Amado Maurilio Peña Jr. (born 1943) is an American visual artist and art educator of Mexican and Yaqui ancestry. He is known as an important Mexican American artist who emerged from the historical Chicano Movement. He works primarily in printmaking. His artwork was featured in the important exhibition Chicano Art: Resistance and Affirmation.

== Biography ==
Amado M. Peña Jr. was born in the border town of Laredo, Texas, in 1943. He received bachelor's and master's degrees in art and education at Texas A&M University-Kingsville. He has taught art at various Texas schools in Laredo, Crystal City, and Austin. Peña refers to himself as Mestizo due to his mixed Mexican and Yaqui ancestry, a fact that informs his artistic practice. He is a member and recognized as an artisan in the Pascua Yaqui Tribe of Arizona.

== Art ==
Growing up with a working class family in a border town, Amado M. Peña Jr. witnessed firsthand the conditions that led to the Chicano Movement. In the 1970s, Texas-based Chicano artist and educator Mel Casas inspired Peña and others of his generation to create art aimed at documenting Mexican American culture and life. It was at this moment that Peña became involved in the Chicano Movement. He also began to learn more about the indigenous side of his family. Indigenous painter Jose Encarnacion Peña was also a mentor to Amado M. Peña Jr.

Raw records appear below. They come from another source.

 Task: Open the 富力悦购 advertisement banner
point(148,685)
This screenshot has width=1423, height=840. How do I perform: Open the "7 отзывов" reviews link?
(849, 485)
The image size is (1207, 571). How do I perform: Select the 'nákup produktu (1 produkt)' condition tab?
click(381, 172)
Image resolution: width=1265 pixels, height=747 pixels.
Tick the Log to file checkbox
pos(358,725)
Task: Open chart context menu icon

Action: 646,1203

Peña was featured in the 1990-1993 exhibition Chicano Art: Resistance and Affirmation that traveled to ten major cities in the United States. The exhibition was the most extensive and widely seen show of Chicano art to date and introduced the artists involved to wider audiences. Peña's art can be seen in the United States Department of States Art in Embassies Collection and the Smithsonian American Art Museum.